_Exercise task:_
Copy these rows word for word.

_Dataset entries:_
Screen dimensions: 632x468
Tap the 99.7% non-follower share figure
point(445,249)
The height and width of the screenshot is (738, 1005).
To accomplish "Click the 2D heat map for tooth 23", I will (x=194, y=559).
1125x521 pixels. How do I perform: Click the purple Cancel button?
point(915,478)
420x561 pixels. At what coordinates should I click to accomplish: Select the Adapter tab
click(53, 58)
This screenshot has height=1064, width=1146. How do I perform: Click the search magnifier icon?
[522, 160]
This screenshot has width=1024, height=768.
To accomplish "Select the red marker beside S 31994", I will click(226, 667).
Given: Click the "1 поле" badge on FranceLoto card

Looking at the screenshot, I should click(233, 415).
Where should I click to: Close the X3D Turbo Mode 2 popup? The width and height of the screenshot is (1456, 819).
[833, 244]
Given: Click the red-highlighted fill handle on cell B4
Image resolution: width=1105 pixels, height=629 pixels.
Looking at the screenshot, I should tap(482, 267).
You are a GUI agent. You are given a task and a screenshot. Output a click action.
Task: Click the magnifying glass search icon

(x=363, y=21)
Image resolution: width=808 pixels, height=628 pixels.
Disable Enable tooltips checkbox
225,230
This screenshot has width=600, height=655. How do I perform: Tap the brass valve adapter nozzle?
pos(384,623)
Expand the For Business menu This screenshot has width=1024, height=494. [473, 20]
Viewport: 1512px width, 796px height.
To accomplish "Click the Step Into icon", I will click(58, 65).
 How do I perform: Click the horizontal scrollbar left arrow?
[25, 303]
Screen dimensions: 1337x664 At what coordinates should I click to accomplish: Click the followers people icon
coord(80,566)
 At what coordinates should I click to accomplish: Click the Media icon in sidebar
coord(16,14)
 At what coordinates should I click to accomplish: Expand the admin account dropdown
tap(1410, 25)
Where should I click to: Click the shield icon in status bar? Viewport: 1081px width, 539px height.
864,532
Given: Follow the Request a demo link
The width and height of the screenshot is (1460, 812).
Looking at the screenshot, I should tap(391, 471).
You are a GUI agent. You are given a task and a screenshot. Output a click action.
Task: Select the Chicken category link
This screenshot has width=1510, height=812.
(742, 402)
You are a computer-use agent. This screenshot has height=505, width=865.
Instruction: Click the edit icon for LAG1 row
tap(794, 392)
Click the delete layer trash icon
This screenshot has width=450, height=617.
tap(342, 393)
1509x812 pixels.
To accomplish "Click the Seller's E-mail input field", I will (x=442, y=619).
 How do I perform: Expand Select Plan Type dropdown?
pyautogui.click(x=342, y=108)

_Written solution:_
Screen dimensions: 632x468
Tap the 99.7% non-follower share figure
point(445,249)
The height and width of the screenshot is (738, 1005).
To accomplish "Click the 2D heat map for tooth 23", I will (x=194, y=559).
1125x521 pixels. How do I perform: Click the purple Cancel button?
point(915,478)
420x561 pixels. At what coordinates should I click to accomplish: Select the Adapter tab
click(53, 58)
This screenshot has height=1064, width=1146. How do I perform: Click the search magnifier icon?
[522, 160]
This screenshot has width=1024, height=768.
To accomplish "Select the red marker beside S 31994", I will click(226, 667).
Given: Click the "1 поле" badge on FranceLoto card

Looking at the screenshot, I should click(233, 415).
Where should I click to: Close the X3D Turbo Mode 2 popup? The width and height of the screenshot is (1456, 819).
[833, 244]
Given: Click the red-highlighted fill handle on cell B4
Image resolution: width=1105 pixels, height=629 pixels.
Looking at the screenshot, I should tap(482, 267).
You are a GUI agent. You are given a task and a screenshot. Output a click action.
Task: Click the magnifying glass search icon

(x=363, y=21)
Image resolution: width=808 pixels, height=628 pixels.
Disable Enable tooltips checkbox
225,230
This screenshot has width=600, height=655. How do I perform: Tap the brass valve adapter nozzle?
pos(384,623)
Expand the For Business menu This screenshot has width=1024, height=494. [473, 20]
Viewport: 1512px width, 796px height.
To accomplish "Click the Step Into icon", I will click(58, 65).
 How do I perform: Click the horizontal scrollbar left arrow?
[25, 303]
Screen dimensions: 1337x664 At what coordinates should I click to accomplish: Click the followers people icon
coord(80,566)
 At what coordinates should I click to accomplish: Click the Media icon in sidebar
coord(16,14)
 At what coordinates should I click to accomplish: Expand the admin account dropdown
tap(1410, 25)
Where should I click to: Click the shield icon in status bar? Viewport: 1081px width, 539px height.
864,532
Given: Follow the Request a demo link
The width and height of the screenshot is (1460, 812).
Looking at the screenshot, I should tap(391, 471).
You are a GUI agent. You are given a task and a screenshot. Output a click action.
Task: Select the Chicken category link
This screenshot has width=1510, height=812.
(742, 402)
You are a computer-use agent. This screenshot has height=505, width=865.
Instruction: Click the edit icon for LAG1 row
tap(794, 392)
Click the delete layer trash icon
This screenshot has width=450, height=617.
tap(342, 393)
1509x812 pixels.
To accomplish "Click the Seller's E-mail input field", I will (x=442, y=619).
 How do I perform: Expand Select Plan Type dropdown?
pyautogui.click(x=342, y=108)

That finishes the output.